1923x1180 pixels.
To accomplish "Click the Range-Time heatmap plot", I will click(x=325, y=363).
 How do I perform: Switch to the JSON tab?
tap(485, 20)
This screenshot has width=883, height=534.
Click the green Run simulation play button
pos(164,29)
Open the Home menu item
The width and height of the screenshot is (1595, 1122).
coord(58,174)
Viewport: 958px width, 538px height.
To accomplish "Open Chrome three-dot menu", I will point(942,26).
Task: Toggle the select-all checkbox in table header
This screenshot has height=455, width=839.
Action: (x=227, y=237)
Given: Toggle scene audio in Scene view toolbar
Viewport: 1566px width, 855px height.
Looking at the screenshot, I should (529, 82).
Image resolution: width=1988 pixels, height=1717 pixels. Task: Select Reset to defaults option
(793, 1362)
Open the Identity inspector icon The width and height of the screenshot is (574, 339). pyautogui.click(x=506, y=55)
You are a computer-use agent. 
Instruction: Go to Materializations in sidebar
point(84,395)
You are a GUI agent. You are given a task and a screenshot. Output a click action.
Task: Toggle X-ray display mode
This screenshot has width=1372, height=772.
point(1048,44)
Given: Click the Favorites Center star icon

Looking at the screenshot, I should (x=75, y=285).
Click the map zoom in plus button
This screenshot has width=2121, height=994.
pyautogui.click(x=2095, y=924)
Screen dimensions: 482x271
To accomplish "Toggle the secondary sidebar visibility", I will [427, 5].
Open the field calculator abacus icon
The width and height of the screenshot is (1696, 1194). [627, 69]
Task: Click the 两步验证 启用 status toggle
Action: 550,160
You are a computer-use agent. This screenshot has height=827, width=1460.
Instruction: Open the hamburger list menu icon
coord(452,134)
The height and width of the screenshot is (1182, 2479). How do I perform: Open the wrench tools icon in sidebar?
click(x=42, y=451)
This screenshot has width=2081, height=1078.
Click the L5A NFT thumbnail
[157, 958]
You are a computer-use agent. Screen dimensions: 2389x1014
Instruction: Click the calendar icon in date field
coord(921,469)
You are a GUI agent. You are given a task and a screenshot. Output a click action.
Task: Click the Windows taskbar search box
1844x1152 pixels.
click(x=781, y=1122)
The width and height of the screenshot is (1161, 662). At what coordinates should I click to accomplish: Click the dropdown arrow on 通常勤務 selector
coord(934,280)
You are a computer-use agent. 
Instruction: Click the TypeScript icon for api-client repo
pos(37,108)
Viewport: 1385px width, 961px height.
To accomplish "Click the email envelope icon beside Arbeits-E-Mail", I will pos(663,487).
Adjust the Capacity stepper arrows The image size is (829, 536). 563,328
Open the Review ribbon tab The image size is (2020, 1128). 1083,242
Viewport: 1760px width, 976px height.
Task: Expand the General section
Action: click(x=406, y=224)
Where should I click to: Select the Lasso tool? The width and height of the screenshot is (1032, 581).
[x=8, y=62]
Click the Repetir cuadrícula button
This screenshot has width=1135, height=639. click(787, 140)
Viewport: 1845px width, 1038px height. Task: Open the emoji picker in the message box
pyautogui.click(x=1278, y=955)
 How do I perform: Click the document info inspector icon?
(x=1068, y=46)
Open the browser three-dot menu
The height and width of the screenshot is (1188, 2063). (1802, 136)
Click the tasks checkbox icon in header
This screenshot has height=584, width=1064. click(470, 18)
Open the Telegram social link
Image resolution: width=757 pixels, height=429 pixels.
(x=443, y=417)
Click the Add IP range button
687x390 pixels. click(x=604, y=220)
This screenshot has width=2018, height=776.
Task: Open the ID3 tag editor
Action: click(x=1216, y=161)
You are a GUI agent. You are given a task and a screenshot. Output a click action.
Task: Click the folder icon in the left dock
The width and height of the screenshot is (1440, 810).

Directions for this task: Above are the entries. Output exactly the lines beginning with the line that has "Task: Click the Windows taskbar search box" and ending with the line that has "Adjust the Capacity".

Solution for this problem:
Task: Click the Windows taskbar search box
1844x1152 pixels.
click(x=781, y=1122)
The width and height of the screenshot is (1161, 662). At what coordinates should I click to accomplish: Click the dropdown arrow on 通常勤務 selector
coord(934,280)
You are a computer-use agent. 
Instruction: Click the TypeScript icon for api-client repo
pos(37,108)
Viewport: 1385px width, 961px height.
To accomplish "Click the email envelope icon beside Arbeits-E-Mail", I will pos(663,487).
Adjust the Capacity stepper arrows The image size is (829, 536). 563,328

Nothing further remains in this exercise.